The Zn–Salen catalyst utilizes a synergistic proximity effect between Zn metal centers and quaternary ammonium groups to enhance substrate adsorption, activation, and nucleophilic cleavage. It exhibits strong tolerance to complex waste streams—including mixed plastics and biodegradable PLA—and shows significant advantages in both reactivity and sustainability compared to traditional and enzymatic recycling methods.

Catalyst Design and Performance

Through DFT-based screening, the team identified a Robson-type Zn–Salen complex (with tert-butyl substituents) as the most effective candidate for PET adsorption. To facilitate recovery and reuse, the catalyst was immobilized on carbon black nanoparticles, forming Zn–Salen/C.

Advanced structural characterization confirmed that the catalyst retained its molecular structure upon loading. Spectroscopic analyses showed that the Zn sites remained in a high oxidation state and maintained their coordination environment, key for activating PET ester groups.

The catalyst achieved a space–time yield of 75 g TPA·L⁻¹·h⁻¹ at 90 °C in dilute alkaline solution (0.1 M), far outperforming existing methods. It also demonstrated:

• >70% conversion efficiency for complex PET-containing waste (textiles, plastic mixtures)

• 68–88% conversion of biodegradable PLA and post-consumer plastic products

• High selectivity and stability under realistic conditions

Mechanistic Insights

A biomimetic catalytic cycle was proposed based on enzymatic PET hydrolysis:

1. Adsorption of PET onto the catalyst surface;

2. Zn–O=C coordination to activate the ester bond;

3. Nucleophilic attack by hydroxyl groups enhanced by quaternary ammonium proximity;

4. C–O bond cleavage and desorption of monomeric products.
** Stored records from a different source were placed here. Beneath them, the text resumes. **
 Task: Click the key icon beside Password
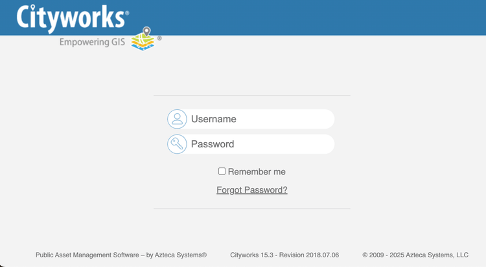pyautogui.click(x=177, y=144)
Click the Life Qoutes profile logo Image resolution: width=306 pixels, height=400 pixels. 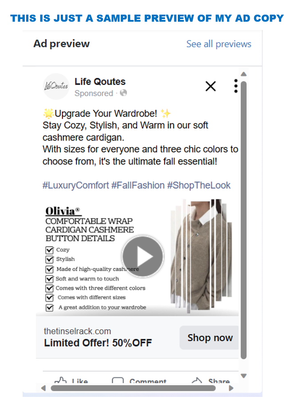coord(56,86)
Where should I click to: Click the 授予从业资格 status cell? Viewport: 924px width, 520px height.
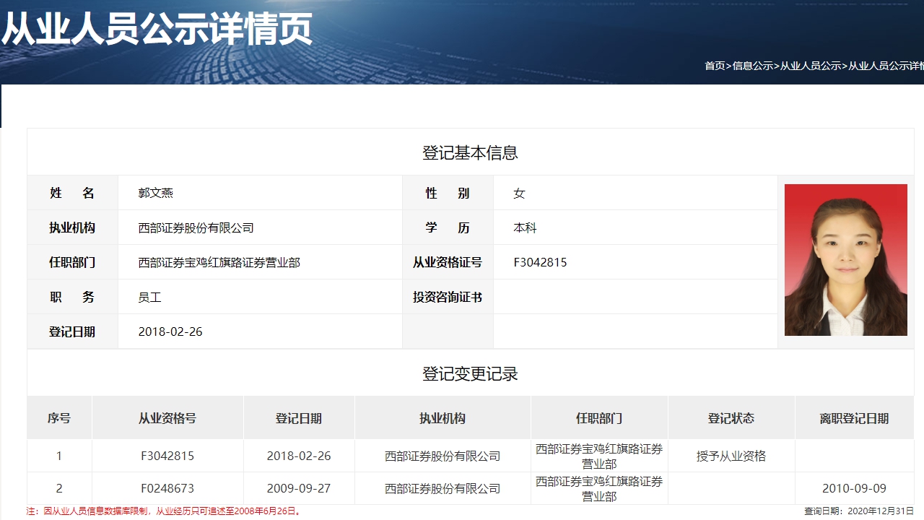731,456
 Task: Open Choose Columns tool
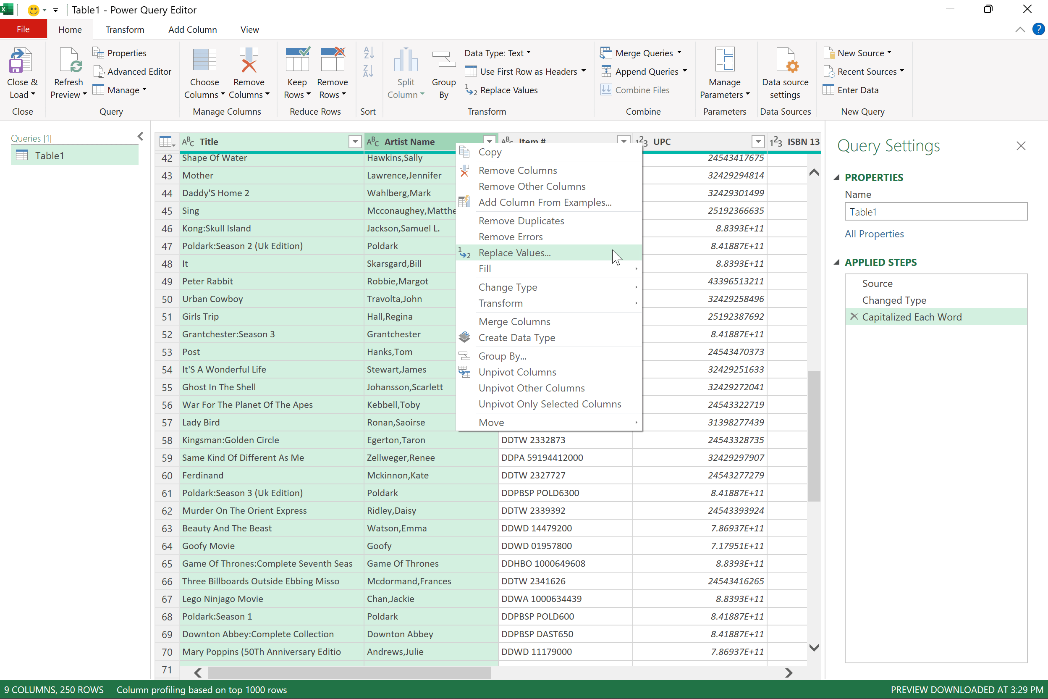click(x=204, y=71)
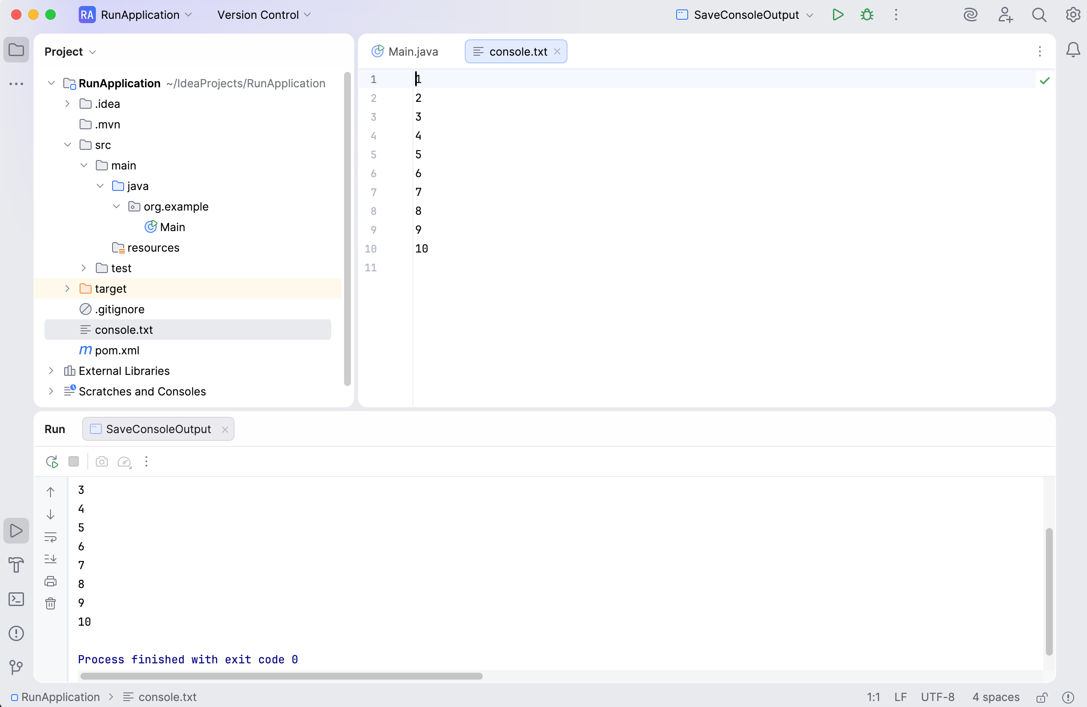Expand the target folder
Image resolution: width=1087 pixels, height=707 pixels.
pyautogui.click(x=67, y=289)
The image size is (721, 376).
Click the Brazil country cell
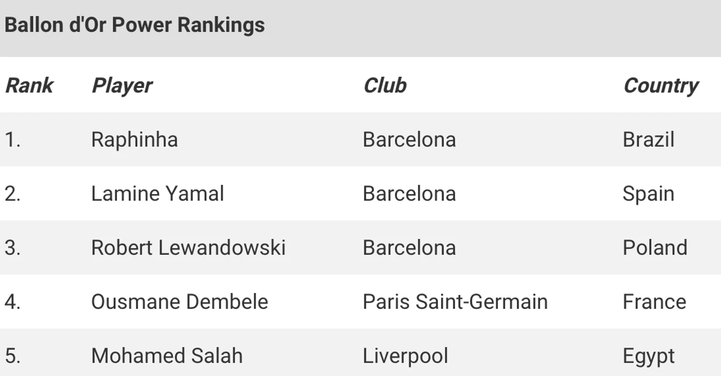click(648, 140)
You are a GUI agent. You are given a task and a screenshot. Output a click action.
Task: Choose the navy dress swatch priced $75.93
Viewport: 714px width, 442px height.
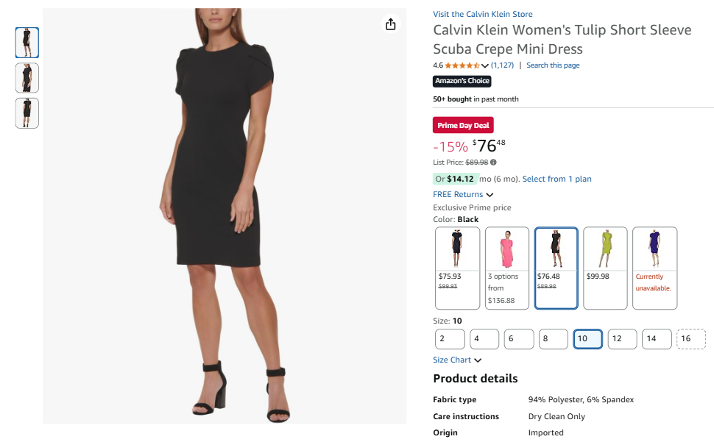[457, 268]
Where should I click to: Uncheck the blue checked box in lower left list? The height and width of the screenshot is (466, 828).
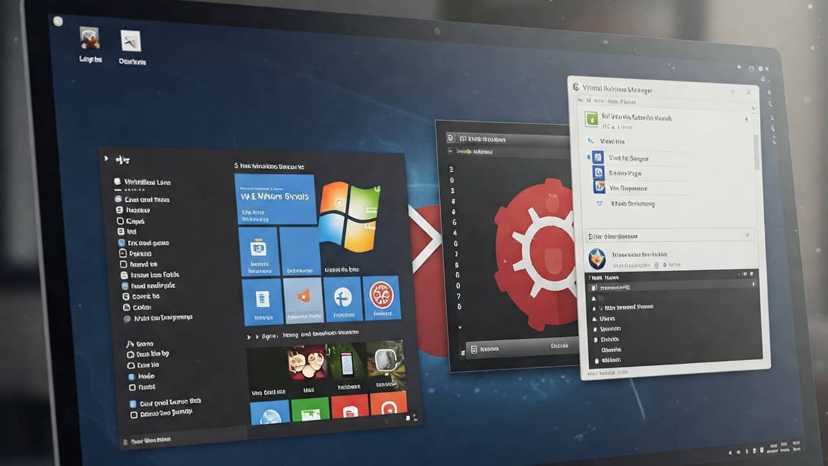132,376
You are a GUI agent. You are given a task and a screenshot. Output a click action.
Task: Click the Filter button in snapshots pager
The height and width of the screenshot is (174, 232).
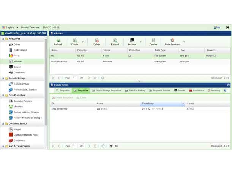[114, 146]
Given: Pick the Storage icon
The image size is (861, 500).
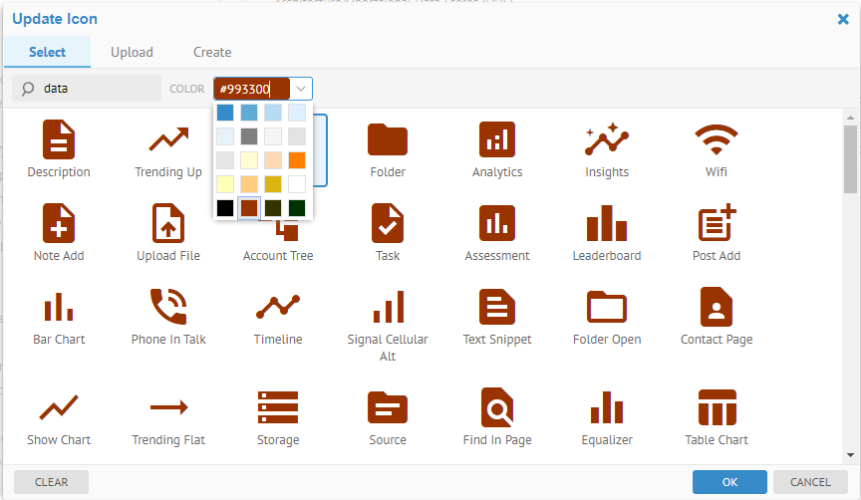Looking at the screenshot, I should (x=277, y=408).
Evidence from DRIFTS, FT-IR, ¹H NMR, and control experiments validated this mechanism. DFT calculations confirmed that the Zn site stably binds the PET carbonyl group, while quaternary ammonium units enhance nucleophilic reactivity and facilitate active site regeneration. The overall energy profile supports the reaction’s thermodynamic feasibility under mild conditions, demonstrating that the system mimics PET hydrolases through a cooperative proximity effect between Zn and quaternary ammonium units.

Conclusion

This work demonstrates a scalable, tunable, and stable catalytic platform for sustainable plastic recycling. The Zn–Salen/C catalyst combines high performance with operational simplicity, broad substrate compatibility, and significant commercial promise.

Looking ahead, the tunability of Zn–Salen complexes offers opportunities for further optimization toward enhanced durability and selectivity—paving the way for next-generation biomimetic recycling technologies.